Stop placement and risk is the next thing you need to think about after finding a high probability trade setup. This is where position sizing comes in; you need to find the safest place for your stop loss so that it gives the trade the best chance of working out, after you determine this level you must then calculate the correct position size, or number of lots you will trade so that your previously pre-defined risk amount is not increased or decreased. Many traders do not do this correctly however; they either put too small of a stop loss on the trade because they want to increase the number of lots they are trading out of greed, or they put a really large stop loss on the trade and do not adjust down their position size to maintain their risk; effectively, they dangerously increase their risk by doing either of these. Forex trading is a test of self-discipline and controlling one’s impulses of fear and greed, the degree to which you correctly implement position sizing and risk management will be the degree to which you correctly manage your emotions and achieve your goals in the market.
Learn to take profits at logical intervals as they are available
After you have defined your risk on a trade and correctly implemented position sizing, you can then think about reward and where to take it. Many traders mess this up by hoping for some ridiculously big profit target that is 1,000 pips away and that will take months to get hit, if it gets hit at all. The bottom line is that most new Forex traders are starting with relatively small sums of money in their accounts and so it is critical that they begin building their accounts up by taking smaller profits as they present themselves, instead of holding out for that big winner that is a lot less likely to come. There is simply nothing wrong with taking a reward that is 2 times your risk on any trade, or even 1.5 times your risk.
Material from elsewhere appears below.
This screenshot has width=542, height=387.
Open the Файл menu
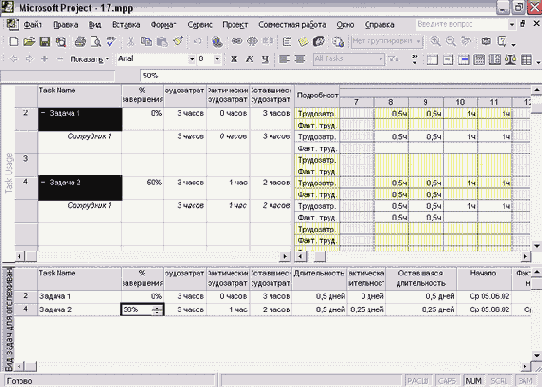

If you take 1:2 risk reward trades, you can lose on over half of your trades and still make money, if you take 1:3 or 1:4 rewards you can win on far less than 50% of your trades and still make money. Many traders fail to take profits at logical intervals like this and as a result they never make any money. If a trade keeps going in your favor after you take a 1:2 winner, there really is no reason to care. You made money on the trade and you at least doubled your risk, this is all that should matter because there will always be tomorrow and there will always be excellent opportunities in the Forex market. This is where patience comes in like we mentioned earlier; you can’t feel rushed to make a ton of money in the market if you are starting with a relatively small trading account. Don’t let greed or fear influence your exit strategy by predefining your reward target at reasonable and logical multiples of your risk.